Learning from T-Mobile: don’t let your insecurities run the show

In summary Before you sue someone, at the very least, make sure they've actually stolen something from you.

Loyalty is color blind. That simply means a customer’s allegiance to a brand is independent of its style guide. Bad products can’t save themselves with distinctive graphics.

This morning I read a fascinating article on the shrinking color palette available to us designers. TL;DR: it is virtually impossible to separate a brand from its color. This means designers must be mindful of color choices not only in terms of what works best for a brand’s message and industry, but what hasn’t already been “claimed” by a competitor to best avoid confusion.

Or, in the case of the color magenta, so T-Mobile doesn’t sue you.

Yes, T-Mobile has gone so far as to copyright the use of the color magenta—something they have previously enforced with one lawsuit in 2001 and a second just last year.

In actuality what T-Mobile “owns” is the right to a specific shade of magenta used in specific circumstances for a specific market.

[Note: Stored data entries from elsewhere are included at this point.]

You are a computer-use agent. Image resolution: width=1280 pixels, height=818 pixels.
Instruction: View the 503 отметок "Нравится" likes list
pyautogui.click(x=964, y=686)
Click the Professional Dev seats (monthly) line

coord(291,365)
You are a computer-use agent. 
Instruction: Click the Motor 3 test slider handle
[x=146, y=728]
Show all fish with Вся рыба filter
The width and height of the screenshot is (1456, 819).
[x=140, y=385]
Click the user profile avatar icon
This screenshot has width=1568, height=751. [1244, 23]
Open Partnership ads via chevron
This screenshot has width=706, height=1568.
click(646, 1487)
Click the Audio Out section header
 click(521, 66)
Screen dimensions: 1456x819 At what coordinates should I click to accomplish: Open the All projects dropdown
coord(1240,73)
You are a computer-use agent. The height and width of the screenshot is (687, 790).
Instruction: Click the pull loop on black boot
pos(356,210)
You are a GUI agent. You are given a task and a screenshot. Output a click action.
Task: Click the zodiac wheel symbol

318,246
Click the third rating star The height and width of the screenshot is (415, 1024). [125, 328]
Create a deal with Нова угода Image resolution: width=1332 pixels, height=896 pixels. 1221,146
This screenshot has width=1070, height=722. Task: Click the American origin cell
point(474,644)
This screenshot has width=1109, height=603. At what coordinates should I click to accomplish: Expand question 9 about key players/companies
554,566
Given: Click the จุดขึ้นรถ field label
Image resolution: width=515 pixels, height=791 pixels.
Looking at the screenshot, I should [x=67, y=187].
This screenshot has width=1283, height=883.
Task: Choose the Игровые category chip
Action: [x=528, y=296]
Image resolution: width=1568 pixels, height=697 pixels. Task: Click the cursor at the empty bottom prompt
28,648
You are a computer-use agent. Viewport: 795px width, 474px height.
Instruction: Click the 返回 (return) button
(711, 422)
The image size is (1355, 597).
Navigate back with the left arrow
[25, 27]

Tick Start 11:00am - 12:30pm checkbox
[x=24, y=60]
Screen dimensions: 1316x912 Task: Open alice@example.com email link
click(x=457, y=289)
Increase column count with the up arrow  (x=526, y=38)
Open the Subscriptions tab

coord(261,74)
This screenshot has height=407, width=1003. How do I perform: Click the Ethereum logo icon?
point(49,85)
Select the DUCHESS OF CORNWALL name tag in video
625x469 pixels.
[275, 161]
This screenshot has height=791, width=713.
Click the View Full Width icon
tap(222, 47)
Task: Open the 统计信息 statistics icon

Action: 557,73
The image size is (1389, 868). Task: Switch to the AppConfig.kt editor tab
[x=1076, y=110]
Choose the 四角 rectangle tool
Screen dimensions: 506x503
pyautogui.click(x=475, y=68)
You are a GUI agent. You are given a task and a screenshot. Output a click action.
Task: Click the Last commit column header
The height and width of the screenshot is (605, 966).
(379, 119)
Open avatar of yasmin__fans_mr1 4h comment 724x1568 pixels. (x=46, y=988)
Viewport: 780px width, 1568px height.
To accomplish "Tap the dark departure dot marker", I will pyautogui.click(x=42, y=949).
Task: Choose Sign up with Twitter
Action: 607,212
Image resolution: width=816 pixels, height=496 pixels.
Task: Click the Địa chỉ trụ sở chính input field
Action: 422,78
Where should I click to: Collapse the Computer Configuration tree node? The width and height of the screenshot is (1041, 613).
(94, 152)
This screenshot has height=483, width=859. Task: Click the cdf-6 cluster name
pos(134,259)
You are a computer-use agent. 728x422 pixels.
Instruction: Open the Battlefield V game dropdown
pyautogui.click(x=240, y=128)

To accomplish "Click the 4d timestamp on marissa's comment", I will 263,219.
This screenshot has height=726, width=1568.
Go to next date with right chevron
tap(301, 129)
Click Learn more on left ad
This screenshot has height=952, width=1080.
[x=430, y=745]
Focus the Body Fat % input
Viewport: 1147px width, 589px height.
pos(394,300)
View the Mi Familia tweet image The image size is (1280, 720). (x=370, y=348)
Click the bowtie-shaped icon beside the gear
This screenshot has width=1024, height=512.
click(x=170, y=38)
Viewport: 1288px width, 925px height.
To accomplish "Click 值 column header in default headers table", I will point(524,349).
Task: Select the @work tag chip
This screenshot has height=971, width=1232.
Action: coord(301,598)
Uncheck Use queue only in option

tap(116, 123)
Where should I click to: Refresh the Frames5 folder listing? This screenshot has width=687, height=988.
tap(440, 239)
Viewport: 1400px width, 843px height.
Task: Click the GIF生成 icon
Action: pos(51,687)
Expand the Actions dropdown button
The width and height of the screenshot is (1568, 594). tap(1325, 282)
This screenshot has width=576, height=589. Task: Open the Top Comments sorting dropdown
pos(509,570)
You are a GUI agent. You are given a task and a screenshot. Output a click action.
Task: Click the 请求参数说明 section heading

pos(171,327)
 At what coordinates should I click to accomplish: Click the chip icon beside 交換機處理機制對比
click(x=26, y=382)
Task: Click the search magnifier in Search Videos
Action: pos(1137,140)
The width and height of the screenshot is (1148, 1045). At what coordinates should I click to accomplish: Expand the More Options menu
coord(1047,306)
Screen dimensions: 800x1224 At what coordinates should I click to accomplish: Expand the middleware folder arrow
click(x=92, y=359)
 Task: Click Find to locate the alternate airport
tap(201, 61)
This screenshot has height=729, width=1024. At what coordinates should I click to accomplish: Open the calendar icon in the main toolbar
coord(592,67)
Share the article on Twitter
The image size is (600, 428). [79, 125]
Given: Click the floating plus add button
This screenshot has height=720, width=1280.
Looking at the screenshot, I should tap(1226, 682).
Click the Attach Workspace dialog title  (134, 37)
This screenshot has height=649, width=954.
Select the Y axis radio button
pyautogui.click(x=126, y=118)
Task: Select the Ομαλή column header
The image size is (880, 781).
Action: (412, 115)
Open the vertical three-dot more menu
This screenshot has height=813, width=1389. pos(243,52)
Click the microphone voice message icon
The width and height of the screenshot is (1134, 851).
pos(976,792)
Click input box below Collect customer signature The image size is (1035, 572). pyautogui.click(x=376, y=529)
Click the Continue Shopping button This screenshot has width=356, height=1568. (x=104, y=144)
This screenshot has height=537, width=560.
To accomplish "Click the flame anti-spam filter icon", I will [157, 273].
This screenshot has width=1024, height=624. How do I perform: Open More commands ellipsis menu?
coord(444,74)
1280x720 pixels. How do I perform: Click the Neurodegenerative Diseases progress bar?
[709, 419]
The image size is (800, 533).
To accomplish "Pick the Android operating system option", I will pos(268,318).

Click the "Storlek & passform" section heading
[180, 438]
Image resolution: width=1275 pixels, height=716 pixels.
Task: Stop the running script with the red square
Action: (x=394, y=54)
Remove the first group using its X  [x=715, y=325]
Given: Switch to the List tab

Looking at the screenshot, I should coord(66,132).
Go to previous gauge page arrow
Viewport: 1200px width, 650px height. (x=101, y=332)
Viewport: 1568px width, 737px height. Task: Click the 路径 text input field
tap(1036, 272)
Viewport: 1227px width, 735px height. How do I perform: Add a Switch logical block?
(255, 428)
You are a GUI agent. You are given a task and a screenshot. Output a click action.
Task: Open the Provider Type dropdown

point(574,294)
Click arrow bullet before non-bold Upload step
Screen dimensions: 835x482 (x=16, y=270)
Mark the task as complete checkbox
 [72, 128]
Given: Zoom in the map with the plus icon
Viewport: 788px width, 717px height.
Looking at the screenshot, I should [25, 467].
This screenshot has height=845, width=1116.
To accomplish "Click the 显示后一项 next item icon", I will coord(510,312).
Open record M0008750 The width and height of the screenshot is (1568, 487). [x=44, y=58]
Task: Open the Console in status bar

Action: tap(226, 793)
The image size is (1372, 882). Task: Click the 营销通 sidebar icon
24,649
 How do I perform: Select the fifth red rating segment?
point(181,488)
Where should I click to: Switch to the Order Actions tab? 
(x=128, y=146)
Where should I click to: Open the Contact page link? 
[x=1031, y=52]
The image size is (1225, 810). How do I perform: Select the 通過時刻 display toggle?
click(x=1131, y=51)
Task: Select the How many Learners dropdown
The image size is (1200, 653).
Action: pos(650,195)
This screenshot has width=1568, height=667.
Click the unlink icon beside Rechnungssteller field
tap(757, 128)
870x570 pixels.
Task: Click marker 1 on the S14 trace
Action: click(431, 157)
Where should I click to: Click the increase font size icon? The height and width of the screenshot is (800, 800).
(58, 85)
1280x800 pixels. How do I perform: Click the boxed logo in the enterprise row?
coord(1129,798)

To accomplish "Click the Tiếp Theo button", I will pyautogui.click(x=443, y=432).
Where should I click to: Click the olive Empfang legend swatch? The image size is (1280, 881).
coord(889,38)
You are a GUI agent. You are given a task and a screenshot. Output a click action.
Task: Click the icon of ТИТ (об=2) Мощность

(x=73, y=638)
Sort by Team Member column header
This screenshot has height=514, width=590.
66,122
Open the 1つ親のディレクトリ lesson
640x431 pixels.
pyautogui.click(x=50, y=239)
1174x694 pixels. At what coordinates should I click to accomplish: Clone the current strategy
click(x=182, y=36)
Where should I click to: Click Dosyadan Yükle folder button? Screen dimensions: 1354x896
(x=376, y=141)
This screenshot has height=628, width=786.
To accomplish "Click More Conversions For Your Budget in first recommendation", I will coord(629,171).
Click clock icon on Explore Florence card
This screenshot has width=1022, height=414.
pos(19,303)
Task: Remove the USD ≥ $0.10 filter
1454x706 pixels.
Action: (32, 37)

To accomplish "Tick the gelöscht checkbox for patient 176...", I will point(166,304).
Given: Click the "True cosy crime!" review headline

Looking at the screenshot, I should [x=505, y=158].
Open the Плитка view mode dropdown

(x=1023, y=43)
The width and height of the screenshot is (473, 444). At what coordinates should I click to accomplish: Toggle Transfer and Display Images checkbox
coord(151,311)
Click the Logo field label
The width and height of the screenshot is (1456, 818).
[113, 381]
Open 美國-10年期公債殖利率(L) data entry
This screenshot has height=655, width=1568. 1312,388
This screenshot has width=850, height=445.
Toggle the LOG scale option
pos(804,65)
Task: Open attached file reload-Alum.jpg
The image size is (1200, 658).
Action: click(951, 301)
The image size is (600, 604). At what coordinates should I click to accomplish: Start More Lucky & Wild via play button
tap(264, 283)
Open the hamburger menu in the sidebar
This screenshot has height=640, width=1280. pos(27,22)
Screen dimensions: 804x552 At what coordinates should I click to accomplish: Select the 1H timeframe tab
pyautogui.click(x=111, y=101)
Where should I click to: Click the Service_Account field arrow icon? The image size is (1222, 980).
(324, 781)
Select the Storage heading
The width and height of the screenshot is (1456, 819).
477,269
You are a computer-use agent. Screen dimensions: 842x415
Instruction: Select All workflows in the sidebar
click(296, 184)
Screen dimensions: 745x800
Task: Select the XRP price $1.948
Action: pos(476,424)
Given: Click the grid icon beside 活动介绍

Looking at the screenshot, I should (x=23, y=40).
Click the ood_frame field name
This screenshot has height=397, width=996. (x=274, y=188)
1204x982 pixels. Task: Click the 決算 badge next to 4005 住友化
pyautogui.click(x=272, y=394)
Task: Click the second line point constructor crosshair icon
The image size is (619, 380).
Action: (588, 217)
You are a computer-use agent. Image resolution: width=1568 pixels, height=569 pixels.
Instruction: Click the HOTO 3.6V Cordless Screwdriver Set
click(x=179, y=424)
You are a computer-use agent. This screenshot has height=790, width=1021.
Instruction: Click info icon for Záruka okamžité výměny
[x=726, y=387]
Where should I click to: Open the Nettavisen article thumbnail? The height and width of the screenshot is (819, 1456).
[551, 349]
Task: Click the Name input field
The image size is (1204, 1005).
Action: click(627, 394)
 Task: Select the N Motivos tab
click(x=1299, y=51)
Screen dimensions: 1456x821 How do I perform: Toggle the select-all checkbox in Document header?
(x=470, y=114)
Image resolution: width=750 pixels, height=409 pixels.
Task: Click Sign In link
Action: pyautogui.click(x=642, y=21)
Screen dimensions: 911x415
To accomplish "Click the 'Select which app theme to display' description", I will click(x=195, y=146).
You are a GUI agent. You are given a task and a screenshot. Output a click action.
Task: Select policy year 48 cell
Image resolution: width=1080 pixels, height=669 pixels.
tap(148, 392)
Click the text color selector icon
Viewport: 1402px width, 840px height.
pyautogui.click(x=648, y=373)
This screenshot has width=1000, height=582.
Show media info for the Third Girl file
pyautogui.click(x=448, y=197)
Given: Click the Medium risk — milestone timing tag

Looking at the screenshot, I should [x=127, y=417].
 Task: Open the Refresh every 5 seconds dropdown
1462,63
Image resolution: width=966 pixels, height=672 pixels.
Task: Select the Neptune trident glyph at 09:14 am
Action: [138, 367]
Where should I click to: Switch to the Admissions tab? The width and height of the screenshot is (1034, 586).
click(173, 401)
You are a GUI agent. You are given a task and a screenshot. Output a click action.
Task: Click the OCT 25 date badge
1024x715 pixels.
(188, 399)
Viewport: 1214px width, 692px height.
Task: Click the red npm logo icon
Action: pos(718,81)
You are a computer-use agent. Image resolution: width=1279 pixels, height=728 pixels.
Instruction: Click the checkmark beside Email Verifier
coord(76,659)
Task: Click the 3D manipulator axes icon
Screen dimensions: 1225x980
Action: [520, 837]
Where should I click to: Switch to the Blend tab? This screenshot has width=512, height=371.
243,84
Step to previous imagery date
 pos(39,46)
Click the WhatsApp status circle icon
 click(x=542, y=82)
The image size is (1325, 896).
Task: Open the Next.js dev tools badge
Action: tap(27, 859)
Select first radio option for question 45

Their actions on the other hand, certainly speak more to their apparent insecurity over whether or not magenta is truly as integral a part of the T-Mobile brand as they hope it is.

While other companies suffice to trademark and copyright their tagline, logo, or even a color to protect their own brand’s integrity from identity thieves, T-Mobile seems to have gone on the offensive side. Marking their territory around the color magenta, T-Mobile clearly feels their brand doesn’t speak strongly enough for itself to just be quietly protected by the copyright. They need to seek out and destroy anyone who comes close to them—even if the copyright “infringement” is more of a stretch than an actuality.

While, yes, there are other trademarks and copyrights concerning brands—it’s a part of responsibly protecting your identity—T-Mobile seems to be more or less waving around their “ownership” over the color magenta at anyone who dares cross them. Neither lawsuit was against a defendant who actually violated the copyright, a fact which is painfully obvious to everyone. Everyone, it seems, but T-Mobile.

Copyright infringement is a serious issue for companies, and one that should definitely be enforced when it comes to preserving the value of your brand. Just make sure that the person you are about to sue has, at the very least, actually stolen something from you.